═════ Input data

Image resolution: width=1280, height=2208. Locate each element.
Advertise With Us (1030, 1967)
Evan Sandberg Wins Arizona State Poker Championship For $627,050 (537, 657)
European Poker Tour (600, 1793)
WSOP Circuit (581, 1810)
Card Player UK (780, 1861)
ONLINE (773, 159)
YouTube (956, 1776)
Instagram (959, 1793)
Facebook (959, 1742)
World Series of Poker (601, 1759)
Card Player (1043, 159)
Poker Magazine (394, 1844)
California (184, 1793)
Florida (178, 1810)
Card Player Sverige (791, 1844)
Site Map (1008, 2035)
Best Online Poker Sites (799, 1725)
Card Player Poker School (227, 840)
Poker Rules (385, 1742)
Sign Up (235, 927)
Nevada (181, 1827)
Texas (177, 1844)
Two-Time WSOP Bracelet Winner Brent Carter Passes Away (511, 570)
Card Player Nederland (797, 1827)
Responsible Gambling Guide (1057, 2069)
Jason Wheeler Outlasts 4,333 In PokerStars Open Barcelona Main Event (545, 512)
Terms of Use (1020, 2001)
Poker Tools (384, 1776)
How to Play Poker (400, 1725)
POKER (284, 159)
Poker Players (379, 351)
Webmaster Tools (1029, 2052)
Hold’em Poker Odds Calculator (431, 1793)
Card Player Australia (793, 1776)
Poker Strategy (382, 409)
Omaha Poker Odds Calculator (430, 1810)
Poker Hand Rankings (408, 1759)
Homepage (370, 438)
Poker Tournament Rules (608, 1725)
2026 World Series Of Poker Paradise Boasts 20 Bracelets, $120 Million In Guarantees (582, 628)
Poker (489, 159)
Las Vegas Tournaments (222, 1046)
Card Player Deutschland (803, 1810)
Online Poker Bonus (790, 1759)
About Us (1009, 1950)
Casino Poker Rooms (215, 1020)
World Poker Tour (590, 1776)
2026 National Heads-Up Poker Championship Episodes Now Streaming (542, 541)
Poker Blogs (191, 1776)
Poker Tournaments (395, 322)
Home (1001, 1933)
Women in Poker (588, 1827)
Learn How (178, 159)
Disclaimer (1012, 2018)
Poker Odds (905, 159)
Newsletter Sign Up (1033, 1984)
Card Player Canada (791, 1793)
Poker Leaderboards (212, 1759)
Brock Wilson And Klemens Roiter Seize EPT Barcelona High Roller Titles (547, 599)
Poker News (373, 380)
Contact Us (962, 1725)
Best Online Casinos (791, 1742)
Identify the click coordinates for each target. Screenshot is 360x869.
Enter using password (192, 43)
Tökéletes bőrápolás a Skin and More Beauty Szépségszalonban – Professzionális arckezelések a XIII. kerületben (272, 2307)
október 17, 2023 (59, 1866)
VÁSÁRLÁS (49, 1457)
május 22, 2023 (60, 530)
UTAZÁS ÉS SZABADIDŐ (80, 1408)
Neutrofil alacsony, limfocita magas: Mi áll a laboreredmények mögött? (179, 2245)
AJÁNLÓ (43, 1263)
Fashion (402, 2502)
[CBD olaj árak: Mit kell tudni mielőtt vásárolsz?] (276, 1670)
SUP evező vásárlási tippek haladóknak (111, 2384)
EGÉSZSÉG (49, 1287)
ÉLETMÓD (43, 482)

══════════

#### What to work on:
An exact transcription of the entries is needed, complete to the final line.

#### Task output:
Image resolution: width=1280, height=2208. Locate each element.
Advertise With Us (1030, 1967)
Evan Sandberg Wins Arizona State Poker Championship For $627,050 (537, 657)
European Poker Tour (600, 1793)
WSOP Circuit (581, 1810)
Card Player UK (780, 1861)
ONLINE (773, 159)
YouTube (956, 1776)
Instagram (959, 1793)
Facebook (959, 1742)
World Series of Poker (601, 1759)
Card Player (1043, 159)
Poker Magazine (394, 1844)
California (184, 1793)
Florida (178, 1810)
Card Player Sverige (791, 1844)
Site Map (1008, 2035)
Best Online Poker Sites (799, 1725)
Card Player Poker School (227, 840)
Poker Rules (385, 1742)
Sign Up (235, 927)
Nevada (181, 1827)
Texas (177, 1844)
Two-Time WSOP Bracelet Winner Brent Carter Passes Away (511, 570)
Card Player Nederland (797, 1827)
Responsible Gambling Guide (1057, 2069)
Jason Wheeler Outlasts 4,333 In PokerStars Open Barcelona Main Event (545, 512)
Terms of Use (1020, 2001)
Poker Tools (384, 1776)
How to Play Poker (400, 1725)
POKER (284, 159)
Poker Players (379, 351)
Webmaster Tools (1029, 2052)
Hold’em Poker Odds Calculator (431, 1793)
Card Player Australia (793, 1776)
Poker Strategy (382, 409)
Omaha Poker Odds Calculator (430, 1810)
Poker Hand Rankings (408, 1759)
Homepage (370, 438)
Poker Tournament Rules (608, 1725)
2026 World Series Of Poker Paradise Boasts 20 Bracelets, $120 Million In Guarantees (582, 628)
Poker (489, 159)
Las Vegas Tournaments (222, 1046)
Card Player Deutschland (803, 1810)
Online Poker Bonus (790, 1759)
About Us (1009, 1950)
Casino Poker Rooms (215, 1020)
World Poker Tour (590, 1776)
2026 National Heads-Up Poker Championship Episodes Now Streaming (542, 541)
Poker Blogs (191, 1776)
Poker Tournaments (395, 322)
Home (1001, 1933)
Women in Poker (588, 1827)
Learn How (178, 159)
Disclaimer (1012, 2018)
Poker Odds (905, 159)
Newsletter Sign Up (1033, 1984)
Card Player Canada (791, 1793)
Poker Leaderboards (212, 1759)
Brock Wilson And Klemens Roiter Seize EPT Barcelona High Roller Titles (547, 599)
Poker News (373, 380)
Contact Us (962, 1725)
Best Online Casinos (791, 1742)
Identify the click coordinates for each target. Screenshot is 360x869.
Enter using password (192, 43)
Tökéletes bőrápolás a Skin and More Beauty Szépségszalonban – Professzionális arckezelések a XIII. kerületben (272, 2307)
október 17, 2023 (59, 1866)
VÁSÁRLÁS (49, 1457)
május 22, 2023 (60, 530)
UTAZÁS ÉS SZABADIDŐ (80, 1408)
Neutrofil alacsony, limfocita magas: Mi áll a laboreredmények mögött? (179, 2245)
AJÁNLÓ (43, 1263)
Fashion (402, 2502)
[CBD olaj árak: Mit kell tudni mielőtt vásárolsz?] (276, 1670)
SUP evező vásárlási tippek haladóknak (111, 2384)
EGÉSZSÉG (49, 1287)
ÉLETMÓD (43, 482)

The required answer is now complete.